Despite his release, Nick Sampson struggled with lingering fears and societal stigma.
Nick Sampson's Struggles Post-Release:
Key Quotes:
Nick Sampson: "Let's go home."
Matt Livers: "I'm finally out."
Nick expressed constant fear and paranoia, feeling unsafe even after his release, while Matt Livers grappled with the betrayal he felt from his cousin’s false confession.
Detective David Cofode's Misconduct:
Key Quote:
David Cofode: "I did make a mistake. I didn't follow procedures, and that bothers me."

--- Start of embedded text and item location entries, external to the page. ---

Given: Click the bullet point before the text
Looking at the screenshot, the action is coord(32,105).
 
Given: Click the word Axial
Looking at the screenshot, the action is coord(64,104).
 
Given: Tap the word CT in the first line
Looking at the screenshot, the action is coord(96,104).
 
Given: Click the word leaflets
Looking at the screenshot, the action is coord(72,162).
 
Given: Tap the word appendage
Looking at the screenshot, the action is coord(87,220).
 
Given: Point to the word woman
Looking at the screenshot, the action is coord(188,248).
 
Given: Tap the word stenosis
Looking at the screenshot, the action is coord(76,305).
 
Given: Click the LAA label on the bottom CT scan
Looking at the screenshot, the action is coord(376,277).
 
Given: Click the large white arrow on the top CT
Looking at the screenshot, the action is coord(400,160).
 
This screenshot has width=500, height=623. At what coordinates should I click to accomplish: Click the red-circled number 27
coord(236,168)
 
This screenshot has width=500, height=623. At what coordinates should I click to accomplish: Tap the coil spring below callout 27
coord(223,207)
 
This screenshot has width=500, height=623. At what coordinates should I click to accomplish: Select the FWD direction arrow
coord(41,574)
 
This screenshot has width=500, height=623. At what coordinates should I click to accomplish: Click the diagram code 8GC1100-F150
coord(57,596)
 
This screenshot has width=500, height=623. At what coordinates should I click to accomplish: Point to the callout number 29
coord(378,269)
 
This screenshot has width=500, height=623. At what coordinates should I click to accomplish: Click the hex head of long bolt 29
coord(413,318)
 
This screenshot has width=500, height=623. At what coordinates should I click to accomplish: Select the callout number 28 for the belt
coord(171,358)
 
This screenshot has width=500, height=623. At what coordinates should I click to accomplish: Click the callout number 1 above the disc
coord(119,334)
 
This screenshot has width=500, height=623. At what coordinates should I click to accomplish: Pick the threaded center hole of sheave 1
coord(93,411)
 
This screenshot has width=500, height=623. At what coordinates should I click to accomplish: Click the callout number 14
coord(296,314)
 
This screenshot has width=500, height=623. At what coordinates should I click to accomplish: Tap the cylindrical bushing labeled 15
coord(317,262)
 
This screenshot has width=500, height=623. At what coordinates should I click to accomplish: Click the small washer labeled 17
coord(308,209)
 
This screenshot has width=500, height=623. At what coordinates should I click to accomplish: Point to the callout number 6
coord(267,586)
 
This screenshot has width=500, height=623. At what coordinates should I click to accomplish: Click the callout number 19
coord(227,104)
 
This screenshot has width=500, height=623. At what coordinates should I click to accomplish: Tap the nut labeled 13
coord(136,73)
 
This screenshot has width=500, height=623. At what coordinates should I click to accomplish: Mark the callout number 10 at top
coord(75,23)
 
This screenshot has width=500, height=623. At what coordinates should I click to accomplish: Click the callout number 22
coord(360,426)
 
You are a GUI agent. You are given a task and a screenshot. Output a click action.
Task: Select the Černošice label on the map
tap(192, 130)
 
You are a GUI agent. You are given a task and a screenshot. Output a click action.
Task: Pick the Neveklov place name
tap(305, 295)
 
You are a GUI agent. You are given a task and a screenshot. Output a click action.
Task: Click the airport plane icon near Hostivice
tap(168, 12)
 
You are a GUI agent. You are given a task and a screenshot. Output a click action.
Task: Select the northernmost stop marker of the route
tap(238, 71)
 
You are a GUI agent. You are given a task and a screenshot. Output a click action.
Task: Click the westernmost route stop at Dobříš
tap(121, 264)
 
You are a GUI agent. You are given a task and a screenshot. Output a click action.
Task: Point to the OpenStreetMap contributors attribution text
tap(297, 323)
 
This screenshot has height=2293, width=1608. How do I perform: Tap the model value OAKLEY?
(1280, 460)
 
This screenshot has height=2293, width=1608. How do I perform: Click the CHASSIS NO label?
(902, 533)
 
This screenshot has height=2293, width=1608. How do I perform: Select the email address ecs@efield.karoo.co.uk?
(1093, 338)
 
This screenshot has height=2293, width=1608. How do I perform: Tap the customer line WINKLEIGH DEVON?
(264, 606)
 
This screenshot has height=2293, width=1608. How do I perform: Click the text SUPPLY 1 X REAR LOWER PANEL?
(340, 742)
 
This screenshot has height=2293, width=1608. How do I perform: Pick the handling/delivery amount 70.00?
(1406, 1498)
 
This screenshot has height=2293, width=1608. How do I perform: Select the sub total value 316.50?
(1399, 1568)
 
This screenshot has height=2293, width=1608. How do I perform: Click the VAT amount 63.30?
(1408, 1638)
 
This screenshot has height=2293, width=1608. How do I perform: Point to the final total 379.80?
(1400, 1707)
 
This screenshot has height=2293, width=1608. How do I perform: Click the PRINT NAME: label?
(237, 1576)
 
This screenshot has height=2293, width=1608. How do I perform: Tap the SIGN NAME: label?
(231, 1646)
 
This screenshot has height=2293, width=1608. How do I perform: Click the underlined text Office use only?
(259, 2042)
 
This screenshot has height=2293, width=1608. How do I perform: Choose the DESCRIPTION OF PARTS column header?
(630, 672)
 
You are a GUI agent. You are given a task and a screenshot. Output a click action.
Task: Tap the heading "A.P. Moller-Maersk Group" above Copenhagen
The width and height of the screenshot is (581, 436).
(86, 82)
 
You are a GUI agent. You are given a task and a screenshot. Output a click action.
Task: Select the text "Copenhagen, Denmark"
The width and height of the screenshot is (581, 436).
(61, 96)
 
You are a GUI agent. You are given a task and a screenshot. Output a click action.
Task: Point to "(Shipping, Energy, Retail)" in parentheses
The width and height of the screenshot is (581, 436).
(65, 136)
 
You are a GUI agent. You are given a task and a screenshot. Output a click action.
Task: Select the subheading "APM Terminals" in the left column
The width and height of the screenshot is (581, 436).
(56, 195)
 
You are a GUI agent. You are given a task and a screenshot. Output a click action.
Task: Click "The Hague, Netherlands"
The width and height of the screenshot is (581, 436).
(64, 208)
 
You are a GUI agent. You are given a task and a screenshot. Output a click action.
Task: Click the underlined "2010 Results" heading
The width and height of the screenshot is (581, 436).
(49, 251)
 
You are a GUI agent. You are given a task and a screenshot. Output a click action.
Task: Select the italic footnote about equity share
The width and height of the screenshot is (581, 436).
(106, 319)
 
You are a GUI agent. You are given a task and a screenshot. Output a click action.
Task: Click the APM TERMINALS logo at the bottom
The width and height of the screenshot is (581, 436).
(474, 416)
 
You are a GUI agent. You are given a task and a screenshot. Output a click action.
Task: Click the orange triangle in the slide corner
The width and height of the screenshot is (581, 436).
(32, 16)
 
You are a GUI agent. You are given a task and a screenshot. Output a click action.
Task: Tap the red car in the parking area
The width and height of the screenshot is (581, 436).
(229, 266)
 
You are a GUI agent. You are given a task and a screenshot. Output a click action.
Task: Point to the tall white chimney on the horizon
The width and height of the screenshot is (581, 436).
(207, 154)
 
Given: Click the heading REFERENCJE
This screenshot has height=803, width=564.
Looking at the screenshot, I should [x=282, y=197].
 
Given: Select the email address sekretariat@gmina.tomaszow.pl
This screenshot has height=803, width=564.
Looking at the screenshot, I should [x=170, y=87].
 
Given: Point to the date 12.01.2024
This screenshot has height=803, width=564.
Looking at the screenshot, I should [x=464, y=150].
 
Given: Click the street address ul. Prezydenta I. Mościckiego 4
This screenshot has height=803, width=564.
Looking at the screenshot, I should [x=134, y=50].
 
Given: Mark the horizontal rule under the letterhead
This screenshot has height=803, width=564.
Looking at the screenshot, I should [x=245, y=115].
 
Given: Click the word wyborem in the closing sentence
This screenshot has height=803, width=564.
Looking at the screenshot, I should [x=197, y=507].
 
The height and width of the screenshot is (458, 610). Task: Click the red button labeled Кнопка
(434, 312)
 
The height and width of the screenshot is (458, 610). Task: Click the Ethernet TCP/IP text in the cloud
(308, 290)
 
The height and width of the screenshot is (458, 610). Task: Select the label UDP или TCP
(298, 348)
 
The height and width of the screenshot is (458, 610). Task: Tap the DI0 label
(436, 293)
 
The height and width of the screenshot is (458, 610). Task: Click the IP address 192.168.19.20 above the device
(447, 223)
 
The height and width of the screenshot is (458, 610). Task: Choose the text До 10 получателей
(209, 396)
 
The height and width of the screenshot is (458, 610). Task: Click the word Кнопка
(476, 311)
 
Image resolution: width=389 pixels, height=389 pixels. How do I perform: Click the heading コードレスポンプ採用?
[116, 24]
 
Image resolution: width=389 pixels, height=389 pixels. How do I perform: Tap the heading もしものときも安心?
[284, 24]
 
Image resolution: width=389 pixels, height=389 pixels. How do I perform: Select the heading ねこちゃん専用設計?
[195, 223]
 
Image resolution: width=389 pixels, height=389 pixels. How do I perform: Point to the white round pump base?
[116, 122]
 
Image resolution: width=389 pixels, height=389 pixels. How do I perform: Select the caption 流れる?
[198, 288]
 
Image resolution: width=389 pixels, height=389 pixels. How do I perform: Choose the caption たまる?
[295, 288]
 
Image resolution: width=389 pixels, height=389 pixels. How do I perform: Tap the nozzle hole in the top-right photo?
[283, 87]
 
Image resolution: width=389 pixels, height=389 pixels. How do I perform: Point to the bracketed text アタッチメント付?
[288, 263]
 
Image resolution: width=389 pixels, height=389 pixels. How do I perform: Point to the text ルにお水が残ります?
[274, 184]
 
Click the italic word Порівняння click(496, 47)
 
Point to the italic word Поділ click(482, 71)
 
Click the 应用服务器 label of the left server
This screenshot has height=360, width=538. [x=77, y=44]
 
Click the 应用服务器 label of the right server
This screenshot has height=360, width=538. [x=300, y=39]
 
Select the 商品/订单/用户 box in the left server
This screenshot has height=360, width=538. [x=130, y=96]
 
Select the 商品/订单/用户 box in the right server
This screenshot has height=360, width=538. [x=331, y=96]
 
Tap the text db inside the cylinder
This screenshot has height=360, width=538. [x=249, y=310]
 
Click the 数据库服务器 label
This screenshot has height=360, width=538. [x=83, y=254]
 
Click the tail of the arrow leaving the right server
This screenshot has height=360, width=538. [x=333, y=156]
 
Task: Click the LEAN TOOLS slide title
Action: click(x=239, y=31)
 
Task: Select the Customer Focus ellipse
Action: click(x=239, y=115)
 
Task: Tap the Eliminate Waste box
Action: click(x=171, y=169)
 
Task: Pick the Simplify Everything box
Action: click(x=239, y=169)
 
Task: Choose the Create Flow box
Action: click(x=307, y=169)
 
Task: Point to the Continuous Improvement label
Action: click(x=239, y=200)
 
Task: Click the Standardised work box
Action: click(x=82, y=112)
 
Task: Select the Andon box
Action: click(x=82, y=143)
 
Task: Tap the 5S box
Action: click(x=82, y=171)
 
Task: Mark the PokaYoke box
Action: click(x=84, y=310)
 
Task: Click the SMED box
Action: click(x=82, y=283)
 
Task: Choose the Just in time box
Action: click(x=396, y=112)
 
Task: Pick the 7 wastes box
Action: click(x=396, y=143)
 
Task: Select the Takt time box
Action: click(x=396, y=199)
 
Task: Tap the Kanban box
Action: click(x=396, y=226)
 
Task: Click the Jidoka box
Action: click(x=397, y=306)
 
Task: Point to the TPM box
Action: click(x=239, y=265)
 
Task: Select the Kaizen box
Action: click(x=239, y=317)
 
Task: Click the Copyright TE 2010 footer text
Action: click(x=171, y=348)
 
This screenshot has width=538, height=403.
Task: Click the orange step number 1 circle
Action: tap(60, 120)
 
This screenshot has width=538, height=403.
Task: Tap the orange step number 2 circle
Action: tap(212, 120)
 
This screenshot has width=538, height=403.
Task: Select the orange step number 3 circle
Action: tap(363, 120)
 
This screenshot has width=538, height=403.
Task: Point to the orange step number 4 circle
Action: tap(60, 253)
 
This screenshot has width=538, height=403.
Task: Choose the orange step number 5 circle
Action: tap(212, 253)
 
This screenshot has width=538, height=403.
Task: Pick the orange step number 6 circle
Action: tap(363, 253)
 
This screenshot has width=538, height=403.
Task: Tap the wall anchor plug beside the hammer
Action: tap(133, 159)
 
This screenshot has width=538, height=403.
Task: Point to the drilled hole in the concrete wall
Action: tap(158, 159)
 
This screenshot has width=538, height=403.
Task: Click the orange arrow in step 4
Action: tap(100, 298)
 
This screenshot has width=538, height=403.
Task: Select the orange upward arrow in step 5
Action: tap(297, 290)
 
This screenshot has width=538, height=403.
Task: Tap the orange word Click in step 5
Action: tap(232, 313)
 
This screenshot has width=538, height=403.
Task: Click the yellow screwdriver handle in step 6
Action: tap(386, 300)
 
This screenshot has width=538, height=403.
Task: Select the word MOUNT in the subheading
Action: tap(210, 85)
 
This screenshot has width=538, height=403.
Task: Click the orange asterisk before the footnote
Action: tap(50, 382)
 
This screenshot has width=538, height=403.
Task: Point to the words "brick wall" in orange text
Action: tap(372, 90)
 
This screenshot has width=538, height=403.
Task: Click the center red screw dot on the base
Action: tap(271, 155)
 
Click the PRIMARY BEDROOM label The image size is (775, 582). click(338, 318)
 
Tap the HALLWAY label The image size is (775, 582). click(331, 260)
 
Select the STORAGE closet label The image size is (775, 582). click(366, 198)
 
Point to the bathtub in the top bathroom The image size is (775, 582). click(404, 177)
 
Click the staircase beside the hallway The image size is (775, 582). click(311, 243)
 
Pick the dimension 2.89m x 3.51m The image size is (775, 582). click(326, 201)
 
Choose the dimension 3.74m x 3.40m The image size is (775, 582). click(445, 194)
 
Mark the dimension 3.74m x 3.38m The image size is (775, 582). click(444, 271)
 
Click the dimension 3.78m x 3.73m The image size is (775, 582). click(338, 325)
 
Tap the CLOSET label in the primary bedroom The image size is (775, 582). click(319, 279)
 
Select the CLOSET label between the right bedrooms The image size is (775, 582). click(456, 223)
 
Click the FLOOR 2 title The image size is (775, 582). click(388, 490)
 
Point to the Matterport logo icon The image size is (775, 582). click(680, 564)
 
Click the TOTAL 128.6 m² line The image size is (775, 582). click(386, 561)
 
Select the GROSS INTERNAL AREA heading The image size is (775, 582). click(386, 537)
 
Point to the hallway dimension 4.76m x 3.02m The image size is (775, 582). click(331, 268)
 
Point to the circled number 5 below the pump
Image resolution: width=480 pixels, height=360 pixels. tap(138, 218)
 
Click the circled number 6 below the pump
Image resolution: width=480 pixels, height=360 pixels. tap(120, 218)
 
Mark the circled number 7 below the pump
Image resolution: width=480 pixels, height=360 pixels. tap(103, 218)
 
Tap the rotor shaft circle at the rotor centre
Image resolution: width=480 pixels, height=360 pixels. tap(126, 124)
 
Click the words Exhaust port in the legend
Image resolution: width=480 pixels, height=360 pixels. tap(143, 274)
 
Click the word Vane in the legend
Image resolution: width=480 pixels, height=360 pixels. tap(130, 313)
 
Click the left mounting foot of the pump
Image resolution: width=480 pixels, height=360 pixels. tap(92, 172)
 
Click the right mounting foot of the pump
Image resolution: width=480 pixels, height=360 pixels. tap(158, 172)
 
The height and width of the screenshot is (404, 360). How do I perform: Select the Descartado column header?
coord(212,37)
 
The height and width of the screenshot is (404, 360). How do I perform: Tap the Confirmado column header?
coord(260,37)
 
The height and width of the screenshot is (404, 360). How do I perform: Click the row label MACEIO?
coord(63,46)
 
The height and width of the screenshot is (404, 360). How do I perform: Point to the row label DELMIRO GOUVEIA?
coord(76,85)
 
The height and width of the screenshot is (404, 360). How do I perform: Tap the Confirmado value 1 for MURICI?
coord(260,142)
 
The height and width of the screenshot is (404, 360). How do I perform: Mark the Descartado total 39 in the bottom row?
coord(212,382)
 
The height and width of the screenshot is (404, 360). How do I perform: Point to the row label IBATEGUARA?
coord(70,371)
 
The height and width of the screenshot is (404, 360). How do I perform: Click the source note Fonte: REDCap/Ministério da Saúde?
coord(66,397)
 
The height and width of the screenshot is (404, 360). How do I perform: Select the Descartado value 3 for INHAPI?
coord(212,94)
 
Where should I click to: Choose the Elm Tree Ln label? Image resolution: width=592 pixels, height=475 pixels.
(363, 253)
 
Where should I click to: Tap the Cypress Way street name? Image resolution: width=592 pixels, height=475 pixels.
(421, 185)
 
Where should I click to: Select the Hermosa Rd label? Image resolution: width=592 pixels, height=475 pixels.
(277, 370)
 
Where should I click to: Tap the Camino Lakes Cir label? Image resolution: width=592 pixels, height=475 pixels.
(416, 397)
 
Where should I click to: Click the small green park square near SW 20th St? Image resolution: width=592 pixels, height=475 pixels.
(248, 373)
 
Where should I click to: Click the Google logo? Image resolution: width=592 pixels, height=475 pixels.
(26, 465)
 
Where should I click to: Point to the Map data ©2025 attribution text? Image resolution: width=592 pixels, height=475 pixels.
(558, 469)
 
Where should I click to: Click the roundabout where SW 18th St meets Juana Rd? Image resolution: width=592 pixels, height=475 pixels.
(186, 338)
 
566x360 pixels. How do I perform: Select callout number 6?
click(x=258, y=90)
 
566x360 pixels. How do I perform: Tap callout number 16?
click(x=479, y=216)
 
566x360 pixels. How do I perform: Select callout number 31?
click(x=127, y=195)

This revelation exposed severe misconduct within the investigation, casting further doubt on the integrity of the entire case and raising questions about the validity of the initial convictions.
Matt Livers Recants His Confession:
Key Quote:
Matt Livers: "I've been just making things up to satisfy you guys."
Despite his recantation, Matt remained incarcerated, highlighting the systemic failures and the lasting impact of coerced confessions.
The episode concludes by addressing unresolved elements, such as the mysterious individual named Thomas, whom Wisconsin teenagers Greg Fester and Jessica Reed claimed was the main perpetrator. Investigators struggled to locate this person, adding layers of complexity and suspicion around the case.
Final Teaser:
Key Quote:
Keith Morrison: "Coming up in the final episode of Murder in the Moonlight. How could Matt Liver still be in jail now that evidence had apparently been planted and his confession proven untrustworthy? And a killer tells her tale."
Episode 5 of "Murder in the Moonlight" intricately weaves the narrative of wrongful accusations, legal battles, and investigative corruption. Through detailed interviews and compelling storytelling, Keith Morrison sheds light on the deep-seated issues within the criminal justice system, leaving listeners eager for the series' resolution.
Notable Quotes:
For those captivated by true crime and the quest for justice, "Murder in the Moonlight" offers a profound exploration of how the search for truth can be marred by human fallibility and systemic flaws.